Measuring Vision in CrustaceansTammy Frank
Harbor Branch Oceanographic Institution
How do you study the visual system of a crustacean in this case, a shrimp or a crab?
Scientists will first remove the specimen's eyes, and then prepare them under dim red light for structural studies. Using both transmission and scanning electron microscopy, the studies will indicate whether any unusual optical adaptations significantly increase the animal's sensitivity to light. Past research indicates that the eyes of deep-sea organisms have wide variety of unusual adaptations: biological light guides, scanning binoculars, huge parabolic mirrors, and vast arrays of reflecting mirrors behind the retina.
We will also complete physiological studies to determine what colors the samples see, and how sensitive their eyes are compared to shallow-water species. Since a shrimp or crab cannot communicate, information is gathered directly from its eye. In order to do this, we assemble a complex equipment system at sea (Figure 1), and secure the system for heavy seas.
Equipment for Measuring Vision
Measuring vision requires many pieces of equipment. The shrimp or crab is placed in a holder that allows its pleopods (legs, in the shrimp) or gill bailers (in the crab) to move and generate respiratory currents across its gills. The specimen is kept in a light-tight room, in a bath of chilled water, with an electrode on one eye.
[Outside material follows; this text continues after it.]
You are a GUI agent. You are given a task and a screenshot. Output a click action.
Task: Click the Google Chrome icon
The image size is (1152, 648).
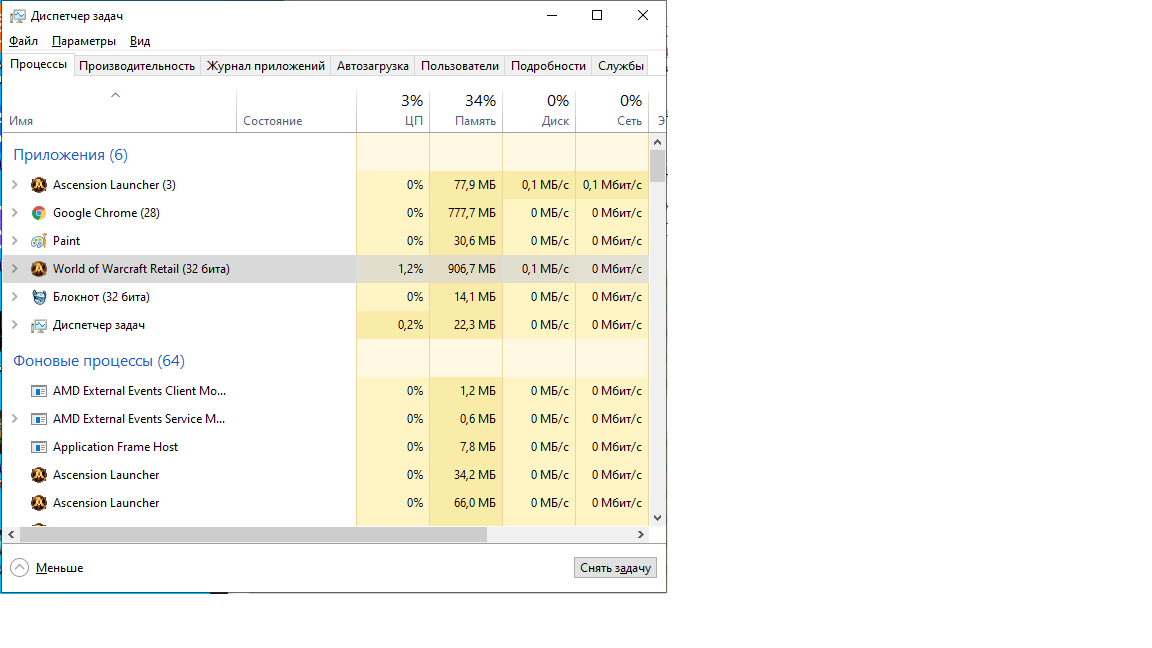click(x=39, y=213)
When the eye sees a flash of light, it converts the light energy into electrical energy, which is picked up by the electrode on the eye. This electrical signal is amplified and stored as a digitized signal on the computer.
The monochromator, a device that splits white light into its component colors, allows scientists to select the color of light to be flashed on the sample. A neutral density filter wheel, located on the front of the monochromator, allows the scientist to control the intensity of the light. The Faraday cage blocks out electrical noise that the electrode could pick up. A light guide is used to transmit the light from the monochromator (and not the room) to the eye. One end of the light guide is sealed to the monochromator. The other end goes through a little hole in the Faraday cage and transmits the light directly to the eye. Based on the size of the response that the eye gives to a flash of light, the scientist can tell what colors the it sees the best. For example, if the eye is most sensitive to blue light, the measured electrical response to blue light will be much bigger than the response to red light of the same intensity
Another set of experiments will indicate the critical flicker fusion frequency (CFF) in the crustaceans. This is the frequency at which a flickering light source is considered continuous.
A good way to understand CFF is to think about movies and how they work. Modern movies, for example, are actually individual snapshots presented so rapidly that you cant see the flicker. Early movies, on the other hand, showed 16 frames per second, which is considerably slower than the human flicker fusion frequency, so people are able to detect the flicker between frames.
That's why the motion of people walking in these early movies looks halting and spastic. Today, the rate is 24 frames per second, but each frame is flashed 3 times, increasing the flicker rate to 72 flashes per second -- above our CFF -- so the motion of people walking looks fluid and continuous. A crustacean isnt interested in watching movies, but it does need to be able to track its prey. The CFF is an indication of how well the crustacean is able to do that.